After this experimental part, it is necessary to prove the theoretical deliberation. In the following we performed several experiments like SDS-Pages, Luciferase Assays and tried to bind our construct by utilizing different beads.

Experimental Setup

First Step

The reagents which were necessary to perform the first step of the experiment have been 1,863 ml TEV Protease Buffer, 137 µl TEV Protease (0.364 mg/ml) to get a total enzyme activity of 500 Units in each sample and as much genetically modified moss, containing the membrane bound Streptag-Luciferase-Construct, as possible. All reagents have been added to a 2 ml Tube, gently mixed and incubated over night at 4°C. A negative control containing wild type moss instead of the transgenic one was prepared, too. Before starting the incubation of the prepared samples over night, we extracted 100 µl of each one, to enable the comparison of the amount of the cut-off construct at the beginning of the incubation time and the incubation over night.

Second Step

In the second step both samples, incubated over night, were centrifuged at 10000 rpm for 5 minutes to make the moss cells form a pellet at the bottom of the tube.
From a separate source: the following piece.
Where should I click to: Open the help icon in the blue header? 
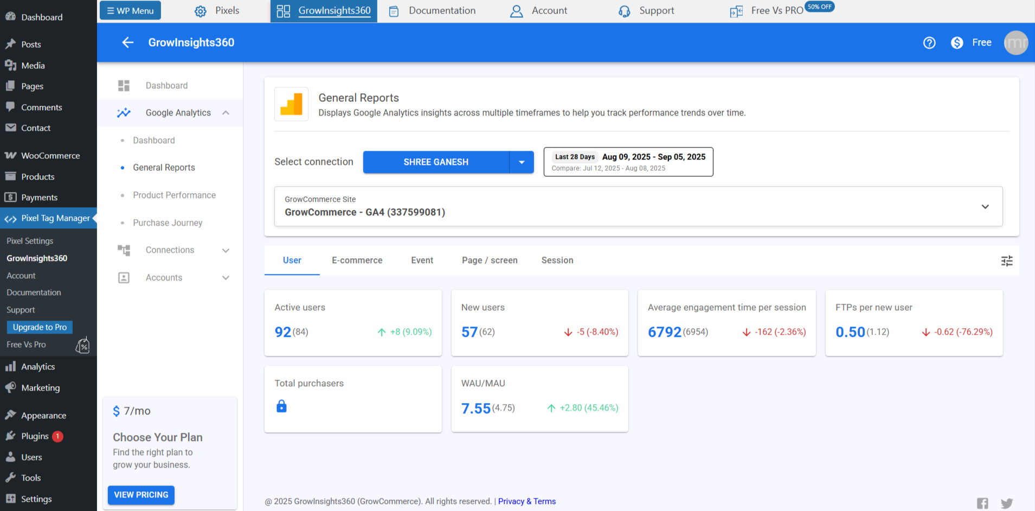(x=929, y=42)
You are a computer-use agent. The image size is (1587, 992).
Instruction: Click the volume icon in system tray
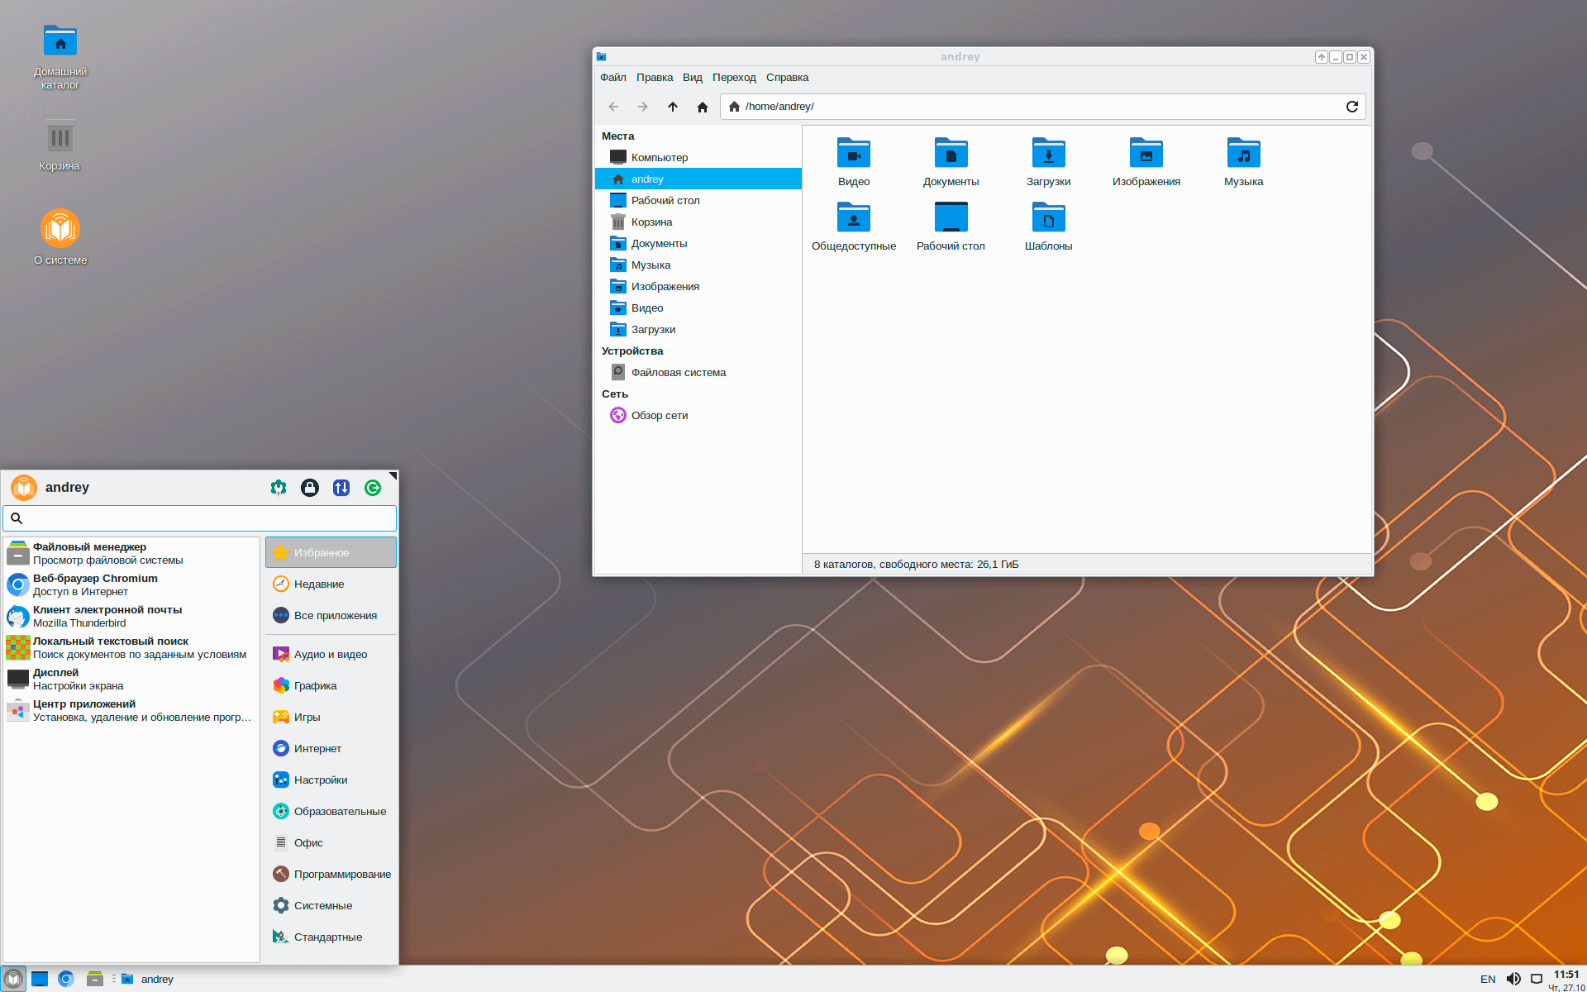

Afterwards the supernatants, where the Nanoluciferase-Streptag-Construct was expected to be found, were transferred to new 2 ml tubes.

Third step

Afterwards we measured the Nanoluciferase activity in the supernatants of the transgenic moss at the beginning of the incubation time and over night. The same procedure was performed for the Wild-type moss. Additionally we measured the activity of the TEV-Protease buffer in the Luciferase-Assay, to be sure that it does not falsify our results. All samples were prepared with 50 µl supernatant mixed to 50 µl Luciferase-Substrate-Buffer. We concluded that the Luciferase activity was significant in our membrane-construct supernatants, whereas the wild-type moss did not show any significant Luciferase activity.

Table 1: Output plate reader
Supernatant transgenic moss - T0 Supernatant transgenic moss - Over night Supernatant wild-type moss - T0 Supernatant wild-type moss - Over night TEV Buffer
137047 1852775 5 20 3
Conclusion

The Luciferase-Assay showed a significant activity rate, so there has to be a significant amount of cut-off Streptag-Nanoluciferase-Construct in the transgenic supernatant. Due to the significant results of the Luciferase-Assay of the transgenic moss supernatant, the prove of the existence and the desired orientation of our Membrane-Nanoluciferase-Construct is confirmed.